En medio de la tormenta económica que sacude a Bolivia, con la escasez de dólares como protagonista y las reservas internacionales en declive, las voces que claman por soluciones resuenan con fuerza. Sin embargo, no todas apuntan al mismo horizonte. Mientras el exvicepresidente Álvaro García Linera aboga desde Argentina por «agarrar del cuello» a los empresarios exportadores —una declaración cargada de retórica que rememora más los debates ideológicos que las respuestas prácticas—, el ministro de Economía, Marcelo Montenegro, y el sector productivo de Santa Cruz trazan una ruta distinta: la del pragmatismo como brújula para navegar la crisis.
Montenegro, con la claridad de quien enfrenta el timón en tiempos adversos, ha cuestionado con razón la coherencia de García Linera. Si tan drástica medida era la solución, ¿por qué no se aplicó durante su propia gestión, cuando las Reservas Internacionales Netas comenzaron su descenso desde el pico de 2014? Los números no mienten: de 15,000 millones de dólares hace una década, Bolivia vio mermar sus arcas hasta los 10,000 millones al cierre del gobierno de Evo Morales en 2019. La crítica del ministro no solo desnuda una contradicción, sino que subraya una verdad ineludible: la economía actual no admite experimentos ni bravatas, sino pasos firmes hacia la estabilidad.
En esta misma línea, la Cámara de Exportadores de Santa Cruz (Cadex) alza su voz con una propuesta que destila sensatez. Lejos de confrontaciones, el sector que sostiene el 77% de las exportaciones no tradicionales del país pide apoyo: acceso fluido a divisas, desburocratización y garantías en el suministro de insumos. Santa Cruz, corazón productivo de Bolivia, no busca privilegios, sino condiciones para seguir siendo el pulmón que oxigena la economía nacional. Cadex advierte que sin estas medidas, los efectos de la crisis —pérdida de competitividad, empleos y divisas— se multiplicarán como ecos en una caverna.

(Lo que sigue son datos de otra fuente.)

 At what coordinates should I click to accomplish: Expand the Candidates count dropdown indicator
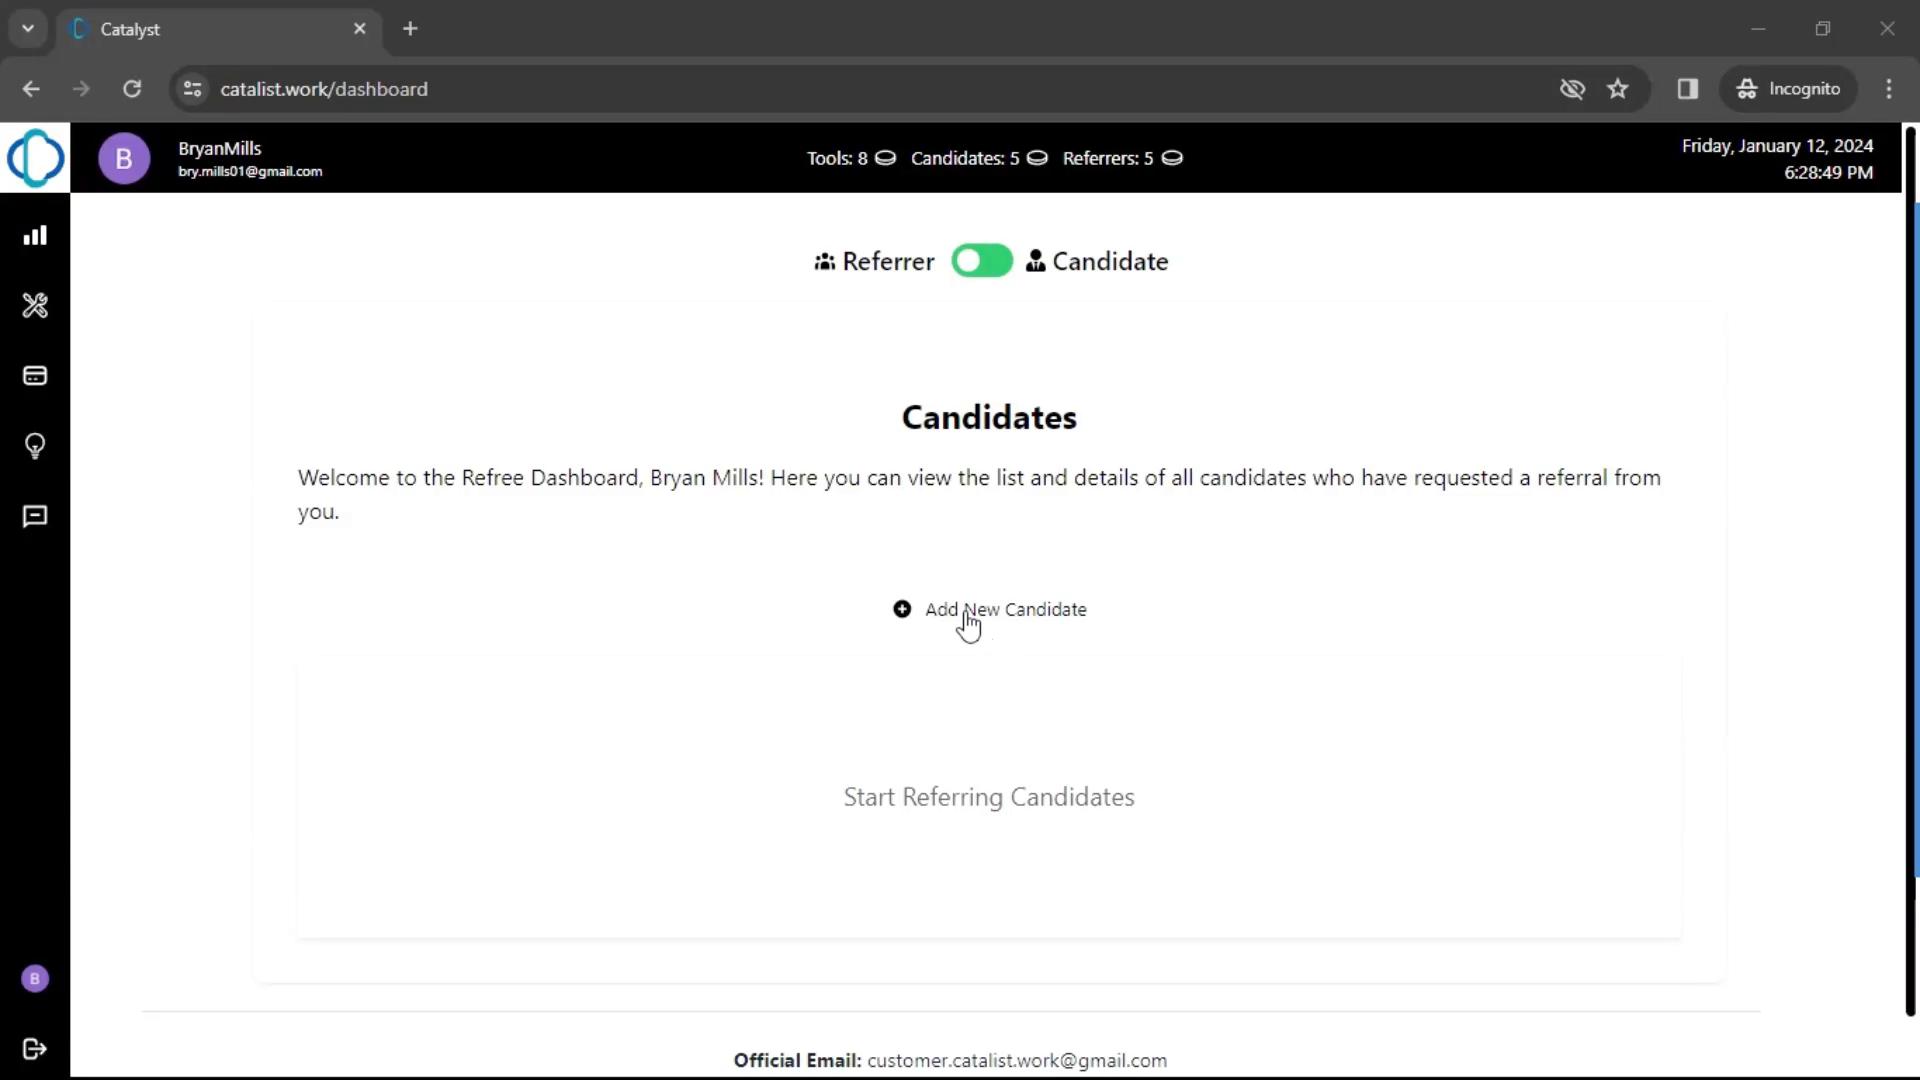pyautogui.click(x=1036, y=158)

En este cruce de caminos, el contraste es evidente. De un lado, una visión ideológica que, aunque apasionada, carece de anclaje en la experiencia empresarial y en la realidad inmediata. Del otro, un llamado a la colaboración y al realismo, encarnado por un ministro que defiende la solvencia lograda y un sector exportador que reclama herramientas para manejar el temporal. Bolivia no tiene tiempo para nostalgias ideológicas; exige acción pragmática que una al Estado y al sector privado en una misma causa: la supervivencia económica.